== Try it ==
Copy out again, unchanged, the line that contains "How do I perform: Click" and every line after it down to the last line of the data.

[[ Records supplied, beginning ]]

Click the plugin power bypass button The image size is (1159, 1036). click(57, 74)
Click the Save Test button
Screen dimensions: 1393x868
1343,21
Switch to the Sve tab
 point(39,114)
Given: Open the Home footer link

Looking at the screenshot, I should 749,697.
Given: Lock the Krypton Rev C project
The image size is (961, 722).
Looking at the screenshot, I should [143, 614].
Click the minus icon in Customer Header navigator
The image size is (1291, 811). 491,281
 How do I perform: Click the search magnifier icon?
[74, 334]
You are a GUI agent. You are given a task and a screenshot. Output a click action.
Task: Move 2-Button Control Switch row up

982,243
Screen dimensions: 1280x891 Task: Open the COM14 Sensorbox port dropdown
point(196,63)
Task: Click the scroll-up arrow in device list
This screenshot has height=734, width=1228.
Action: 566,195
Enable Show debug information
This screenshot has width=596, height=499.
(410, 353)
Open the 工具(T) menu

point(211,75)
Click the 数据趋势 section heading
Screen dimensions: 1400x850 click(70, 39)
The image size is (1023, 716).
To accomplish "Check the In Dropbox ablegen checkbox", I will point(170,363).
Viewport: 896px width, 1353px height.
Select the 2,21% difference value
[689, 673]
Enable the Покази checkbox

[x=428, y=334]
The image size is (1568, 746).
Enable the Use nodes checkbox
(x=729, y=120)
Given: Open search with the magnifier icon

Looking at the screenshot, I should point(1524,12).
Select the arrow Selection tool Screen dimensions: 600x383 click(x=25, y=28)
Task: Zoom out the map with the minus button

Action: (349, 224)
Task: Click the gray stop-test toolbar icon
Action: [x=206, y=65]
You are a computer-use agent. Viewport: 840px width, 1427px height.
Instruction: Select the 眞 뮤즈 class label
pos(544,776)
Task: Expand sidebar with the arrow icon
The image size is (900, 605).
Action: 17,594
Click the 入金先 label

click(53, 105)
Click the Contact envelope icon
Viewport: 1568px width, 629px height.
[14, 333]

[[ Records supplied, end ]]

== Task output ==
 How do I perform: Click the search magnifier icon?
[74, 334]
You are a GUI agent. You are given a task and a screenshot. Output a click action.
Task: Move 2-Button Control Switch row up

982,243
Screen dimensions: 1280x891 Task: Open the COM14 Sensorbox port dropdown
point(196,63)
Task: Click the scroll-up arrow in device list
This screenshot has height=734, width=1228.
Action: 566,195
Enable Show debug information
This screenshot has width=596, height=499.
(410, 353)
Open the 工具(T) menu

point(211,75)
Click the 数据趋势 section heading
Screen dimensions: 1400x850 click(70, 39)
The image size is (1023, 716).
To accomplish "Check the In Dropbox ablegen checkbox", I will point(170,363).
Viewport: 896px width, 1353px height.
Select the 2,21% difference value
[689, 673]
Enable the Покази checkbox

[x=428, y=334]
The image size is (1568, 746).
Enable the Use nodes checkbox
(x=729, y=120)
Given: Open search with the magnifier icon

Looking at the screenshot, I should point(1524,12).
Select the arrow Selection tool Screen dimensions: 600x383 click(x=25, y=28)
Task: Zoom out the map with the minus button

Action: (349, 224)
Task: Click the gray stop-test toolbar icon
Action: [x=206, y=65]
You are a computer-use agent. Viewport: 840px width, 1427px height.
Instruction: Select the 眞 뮤즈 class label
pos(544,776)
Task: Expand sidebar with the arrow icon
The image size is (900, 605).
Action: 17,594
Click the 入金先 label

click(53, 105)
Click the Contact envelope icon
Viewport: 1568px width, 629px height.
[14, 333]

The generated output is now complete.